The top of the dashboard displays the current resource availability and utilization counts. This gives you an overall picture of the resources available and in use. The Total section displays available and idle resource counts. These counts are also available per worker category.

The Totals section displays:

  • GPUs - The total number of GPUs in currently running workers out of the total number of GPUs in all provisioned workers, and the number of idle GPUs. GPUs are considered idle when their average utilization falls below 80%.
  • CPUs - The total number of CPUs in currently running workers out of the total number of CPUs in all provisioned workers, and the number of idle CPUs. CPUs are considered idle when their average utilization falls below 30%.
  • Workers - The number of currently running workers out of the total number of provisioned workers (through autoscalers or K8S), and the number of idle workers. Workers are considered idle if all of their GPUs and CPUs are idle or if they are not executing any task.

Category sections display the resource count and utilization for:

  • Workers
  • GPUs
  • CPUs

Hover over any of this data to see the number of currently idle machines.

Use the Event Log to view updates of worker events: worker addition/removal, worker has become idle/busy. Hover over the log to download (Download) it or open the expanded view (Maximize).

Resource Graph

The Resource graph displays resource usage over time. The graph time span can be controlled through the dropdown menu above the graph (between 3 hours and 1 month). Hover over the plot to see specific data point values.

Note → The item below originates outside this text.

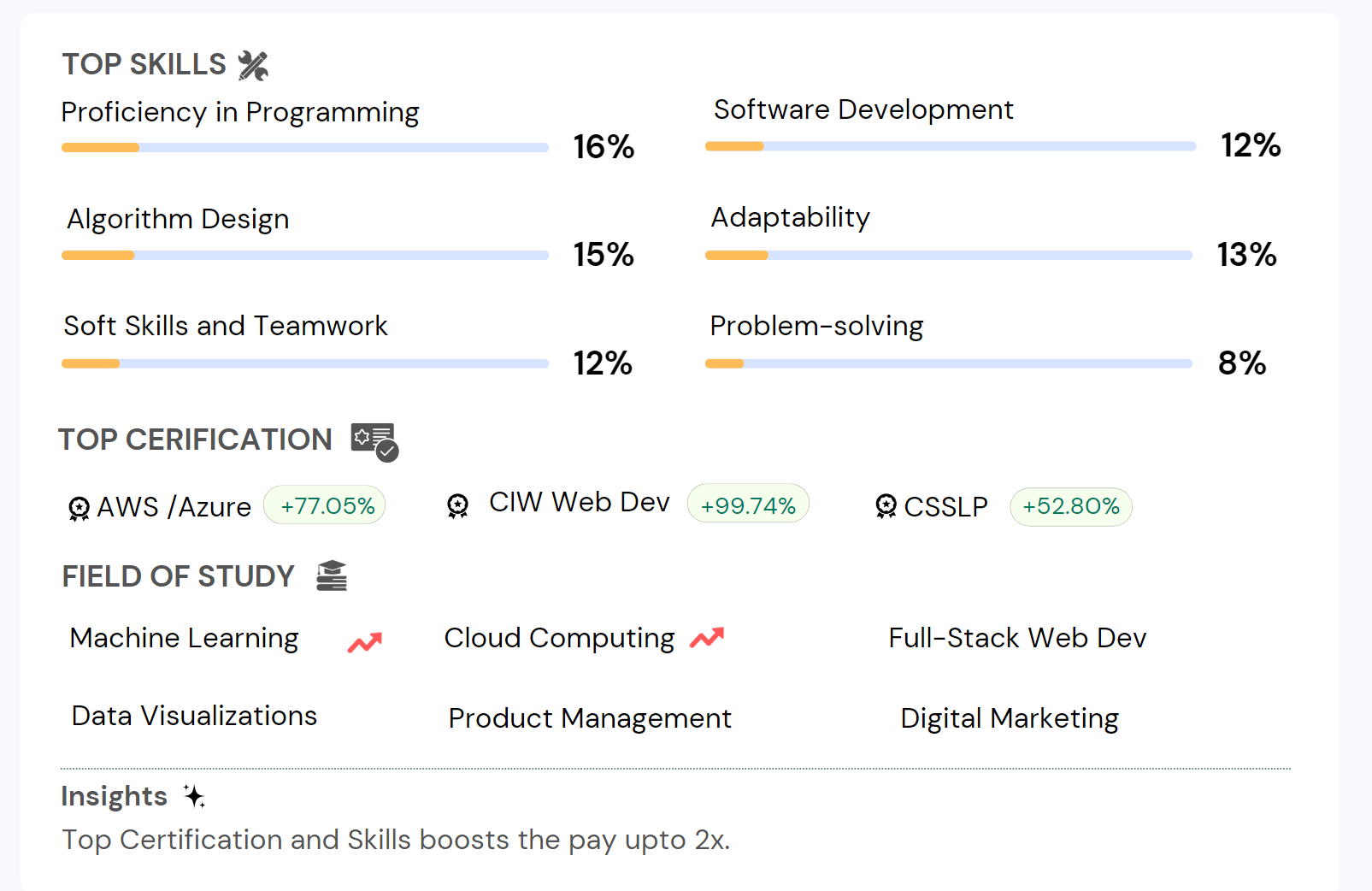
Task: Click the Proficiency in Programming progress bar
Action: [x=305, y=148]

Click on a group in the Resource Groups list below the graph to have the graph display usage for that specific group.

When viewing a group's usage, you can select what data to view in the dropdown menu at the top of the plot:

  • Compute Units - Available/Idle CPUs/GPUs
  • Compute Utilization - Average CPU/GPU utilization
  • Available Memory - Total and Free RAM
  • Free Home Storage
  • Network Throughput - Rx/Tx

Resource Groups

The Resource Groups table displays current usage numbers for each group:

  • Worker count - number of workers in the group
  • Average GPU Utilization (%)
  • Average CPU Load (%)
  • Available (total) RAM (GB)
  • Free RAM (GB)
  • Free home disk (GB)
  • Network (Tx/Rx Mbps)

Click Expand to expand the resource group and view the stats of each worker within the group. Filters can be applied by clicking Filter on a column, and the relevant filter appears. To clear all active filters, click Clear filters.

Hover over a worker and click Dot menu to access the worker's information panel.

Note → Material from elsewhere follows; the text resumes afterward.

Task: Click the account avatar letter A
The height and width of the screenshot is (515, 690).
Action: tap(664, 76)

The table highlights values that cross user configured thresholds.

Resource groups

Click Tune to define the threshold values.

info

The threshold values applied to the dashboard table affect all workspace users who view the page

Threshold modal

Clicking on a resource group opens the group's info panel and replace the Overview graph with that resource's usage history.

Resource group info panel

The info panel displays the group's:

  • Total GPU count
  • Total CPU count
  • Total Worker RAM
  • Total GPU RAM
  • Aggregate Idle time in last 30 days